By modifying the Blogger API to accept i_chronicle_id as an argument, our integration can locate an existing article and update it when necessary.
This enhancement was made in the WordPress xmlrpc.php file to the appropriate Blogger API methods. Our integration strategy included changes to the Blogger.newPost
method to read the i_chronicle_id and if no existing record exists in the wp_postmeta table for this entry, create the new blog entry while storing the i_chronicle_id–post_id key-value pair. If an entry in the wp_postmeta table already exists, the method modifies the existing blog entry appropriately.
Figure 5:
Consumption of blog entries by WordPress
Our WordPress code is initiated when our custom Java Program (see previous section) makes a call to our modified Blogger API. The HTML fragments that are destined to be blog entries, as well as the article’s i_chronicle_id and additional metadata, are transmitted via XML-RPC to WordPress.
- Our modifications to WordPress check if the i_chronicle_id for the blog entry exists in the wp_postmeta table. The inclusion of the i_chronicle_id is the final integration point that links content created in Web Publisher with WordPress’ underlying database.
- The modifications made to WordPress ensure that if a row in the wp_postmeta table already exists for a given i_chronicle_id, the proper blog entry is loaded and modified.
- If no such wp_postmeta entry exists, a new WordPress post is created and the key-value pair is stored in the wp_postmeta table.
Closing Thoughts and Considerations
Integrating Web Publisher and WordPress is a relatively straight forward technical problem that can add huge business value to WCM solutions. Opening two way-web communication channels between our authors and our readers is an exciting new way to increase interest in what we do.

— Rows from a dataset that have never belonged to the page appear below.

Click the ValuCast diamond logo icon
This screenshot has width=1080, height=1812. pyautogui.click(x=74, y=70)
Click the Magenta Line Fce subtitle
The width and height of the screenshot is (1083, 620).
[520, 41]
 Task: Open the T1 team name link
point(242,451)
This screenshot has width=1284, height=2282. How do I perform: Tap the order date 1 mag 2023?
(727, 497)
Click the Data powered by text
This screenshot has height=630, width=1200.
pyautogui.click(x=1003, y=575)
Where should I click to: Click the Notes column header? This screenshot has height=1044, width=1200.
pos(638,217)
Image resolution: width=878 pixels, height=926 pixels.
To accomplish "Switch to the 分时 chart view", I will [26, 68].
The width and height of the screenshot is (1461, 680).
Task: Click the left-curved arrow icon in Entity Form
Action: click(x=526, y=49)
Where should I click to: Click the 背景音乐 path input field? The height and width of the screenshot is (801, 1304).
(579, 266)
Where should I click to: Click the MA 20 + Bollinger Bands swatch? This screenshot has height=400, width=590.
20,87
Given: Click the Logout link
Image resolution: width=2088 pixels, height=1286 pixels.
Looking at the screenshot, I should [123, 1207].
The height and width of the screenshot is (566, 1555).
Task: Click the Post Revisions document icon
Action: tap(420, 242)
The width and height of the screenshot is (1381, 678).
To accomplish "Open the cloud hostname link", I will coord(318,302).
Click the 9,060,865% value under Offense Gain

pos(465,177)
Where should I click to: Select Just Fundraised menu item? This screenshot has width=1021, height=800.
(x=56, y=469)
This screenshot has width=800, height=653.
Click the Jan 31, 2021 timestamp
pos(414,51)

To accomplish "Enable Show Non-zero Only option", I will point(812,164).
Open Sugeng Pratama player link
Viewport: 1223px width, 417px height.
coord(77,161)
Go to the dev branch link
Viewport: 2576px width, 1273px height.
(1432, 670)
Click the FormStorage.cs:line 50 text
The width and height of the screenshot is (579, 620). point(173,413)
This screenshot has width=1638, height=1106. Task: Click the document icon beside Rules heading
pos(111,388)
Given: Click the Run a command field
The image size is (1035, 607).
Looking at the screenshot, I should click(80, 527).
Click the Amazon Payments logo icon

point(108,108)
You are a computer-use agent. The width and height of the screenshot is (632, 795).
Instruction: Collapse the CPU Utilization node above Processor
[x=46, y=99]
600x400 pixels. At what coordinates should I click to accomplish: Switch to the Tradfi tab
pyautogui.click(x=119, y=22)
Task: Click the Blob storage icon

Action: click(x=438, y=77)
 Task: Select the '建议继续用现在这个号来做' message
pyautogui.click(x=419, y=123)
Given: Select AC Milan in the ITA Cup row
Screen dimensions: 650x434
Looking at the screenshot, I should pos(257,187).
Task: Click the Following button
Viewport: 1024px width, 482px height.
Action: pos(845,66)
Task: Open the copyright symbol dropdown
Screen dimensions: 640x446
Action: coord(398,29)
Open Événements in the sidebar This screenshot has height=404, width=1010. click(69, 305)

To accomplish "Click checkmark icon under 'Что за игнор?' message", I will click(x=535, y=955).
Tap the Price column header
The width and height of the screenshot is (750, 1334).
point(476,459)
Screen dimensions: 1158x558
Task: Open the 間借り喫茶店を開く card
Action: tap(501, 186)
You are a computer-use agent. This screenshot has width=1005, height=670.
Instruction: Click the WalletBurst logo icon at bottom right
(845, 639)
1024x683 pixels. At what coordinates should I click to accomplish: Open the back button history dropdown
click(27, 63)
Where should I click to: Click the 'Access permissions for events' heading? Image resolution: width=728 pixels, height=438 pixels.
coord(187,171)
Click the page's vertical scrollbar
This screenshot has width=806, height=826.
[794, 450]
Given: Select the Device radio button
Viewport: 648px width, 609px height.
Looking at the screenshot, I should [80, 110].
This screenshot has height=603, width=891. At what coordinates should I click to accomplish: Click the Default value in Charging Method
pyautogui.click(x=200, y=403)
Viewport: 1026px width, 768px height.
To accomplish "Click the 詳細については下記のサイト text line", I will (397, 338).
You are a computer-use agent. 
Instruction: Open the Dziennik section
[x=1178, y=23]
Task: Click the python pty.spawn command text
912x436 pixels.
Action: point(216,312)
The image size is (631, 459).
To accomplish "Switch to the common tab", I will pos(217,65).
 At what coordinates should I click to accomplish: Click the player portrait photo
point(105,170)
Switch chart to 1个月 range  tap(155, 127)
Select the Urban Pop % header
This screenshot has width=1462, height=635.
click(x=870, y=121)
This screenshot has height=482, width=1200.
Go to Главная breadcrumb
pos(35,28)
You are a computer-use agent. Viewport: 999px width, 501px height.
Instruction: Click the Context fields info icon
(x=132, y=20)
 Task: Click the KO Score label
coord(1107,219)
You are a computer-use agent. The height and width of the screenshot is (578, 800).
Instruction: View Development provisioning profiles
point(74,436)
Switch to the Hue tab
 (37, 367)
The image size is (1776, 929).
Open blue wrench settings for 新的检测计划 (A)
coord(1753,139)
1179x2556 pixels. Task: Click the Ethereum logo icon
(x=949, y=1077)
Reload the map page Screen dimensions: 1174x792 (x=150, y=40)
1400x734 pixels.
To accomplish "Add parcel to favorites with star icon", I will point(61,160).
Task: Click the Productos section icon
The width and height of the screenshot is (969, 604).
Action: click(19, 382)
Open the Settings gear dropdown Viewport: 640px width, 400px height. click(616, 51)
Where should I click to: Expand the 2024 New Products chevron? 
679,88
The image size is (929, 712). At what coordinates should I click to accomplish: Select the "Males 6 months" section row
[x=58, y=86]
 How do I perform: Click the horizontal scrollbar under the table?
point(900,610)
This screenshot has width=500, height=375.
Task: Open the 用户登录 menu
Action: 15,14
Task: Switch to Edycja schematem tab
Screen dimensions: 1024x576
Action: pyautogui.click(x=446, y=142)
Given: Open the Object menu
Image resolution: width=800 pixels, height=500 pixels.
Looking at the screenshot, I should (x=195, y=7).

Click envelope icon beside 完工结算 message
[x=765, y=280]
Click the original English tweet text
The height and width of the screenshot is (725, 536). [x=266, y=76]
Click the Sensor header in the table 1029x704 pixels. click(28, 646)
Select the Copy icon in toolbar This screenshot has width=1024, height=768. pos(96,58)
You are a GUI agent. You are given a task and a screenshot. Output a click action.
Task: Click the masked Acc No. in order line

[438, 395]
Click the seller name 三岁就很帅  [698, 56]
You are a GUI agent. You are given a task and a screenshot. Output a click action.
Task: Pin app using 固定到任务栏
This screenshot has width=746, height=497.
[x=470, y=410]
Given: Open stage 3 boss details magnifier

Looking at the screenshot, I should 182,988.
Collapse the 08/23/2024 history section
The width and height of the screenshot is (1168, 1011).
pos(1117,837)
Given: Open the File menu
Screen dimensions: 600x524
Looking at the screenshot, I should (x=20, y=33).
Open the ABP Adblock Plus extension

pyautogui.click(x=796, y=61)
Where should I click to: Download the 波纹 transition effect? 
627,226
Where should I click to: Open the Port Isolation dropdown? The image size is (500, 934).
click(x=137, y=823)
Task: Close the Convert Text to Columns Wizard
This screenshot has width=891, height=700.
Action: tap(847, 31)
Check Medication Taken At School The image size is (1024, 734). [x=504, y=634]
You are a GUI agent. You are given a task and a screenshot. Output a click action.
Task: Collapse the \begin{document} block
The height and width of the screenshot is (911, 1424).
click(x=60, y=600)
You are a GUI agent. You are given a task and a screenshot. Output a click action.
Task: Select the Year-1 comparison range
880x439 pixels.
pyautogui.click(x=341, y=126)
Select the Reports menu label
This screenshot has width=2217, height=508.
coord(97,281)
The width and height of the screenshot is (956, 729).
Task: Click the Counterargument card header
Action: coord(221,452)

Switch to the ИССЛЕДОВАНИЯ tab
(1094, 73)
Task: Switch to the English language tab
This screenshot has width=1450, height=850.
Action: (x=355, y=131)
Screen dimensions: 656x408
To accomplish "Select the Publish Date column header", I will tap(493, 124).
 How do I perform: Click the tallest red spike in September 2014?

Instead of spending valuable time replicating functionality in existing blog packages, integrating EMC Documentum Web Publisher with WordPress quickly brings comments, ratings, and more to our website. Future design changes to our website can be applied directly to existing blog entries using Web Publisher to create a seamless end user experience. Most importantly, a technical integration, as described in this article, allows our authors to spend time creating exciting new content – not tweaking HTML to blend the blog into our website.